Patients with paranoid schizophrenia are highly suspicious of their environment, always being on the lookout for lurking dangers where none really exist.  In order to make the patient in question drink the required volume of water everyday, the caretaker must come up with strategies that take into account the fragile and unpredictable state of mind of the patient.  If the patient suspects that the water given to him is poisoned, it would be a good idea to take a sip of water before the patient’s eyes, so that he is reassured of its palatability.  Since water is an essential intake for the patient, the caretaker might have to repeat this exercise several times over the course of a day.  While it might be cumbersome and annoying at first, there are good chances that the patient grows less suspicious of the water as days go by.  In that scenario the hard work put in by the caretaker in the initial period pays off later.

b) The person also believes that you and the other nursing staff involved believe you are assassins. How will you respond to this? What care plan strategies for communication will you document?

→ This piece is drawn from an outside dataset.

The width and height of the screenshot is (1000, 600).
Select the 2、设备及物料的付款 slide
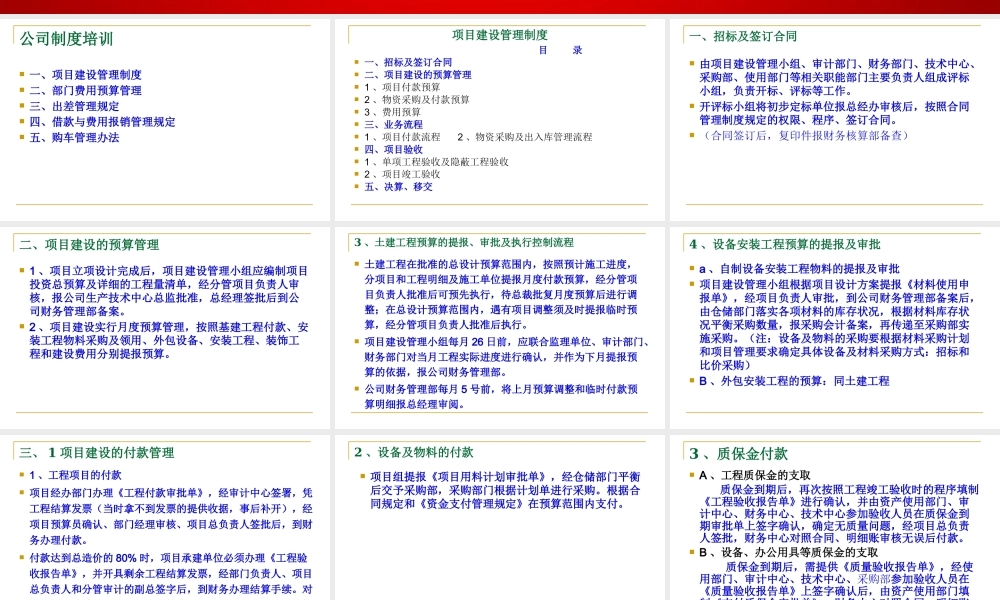(499, 517)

Since the schizophrenic patient cannot make a distinction between what is real and what is imagined, it is probable that he misunderstands and misattributes the actions and intentions of those around him.  The particular case where the patient believes that the nursing staff is conspiring to kill him can be real difficult to handle and can so easily get out of control.  The patient may even act upon his beliefs and may act aggressively toward the nursing staff as a way of defending himself.  Hence, it is prudent on part of the nursing staff to approach the patient cautiously and put objects that could be potentially used as weapons out of his reach.  If the patient is known to have a history of violent behavior, then it is not unwarranted to restrain him to his bed or chair during periods of close contact.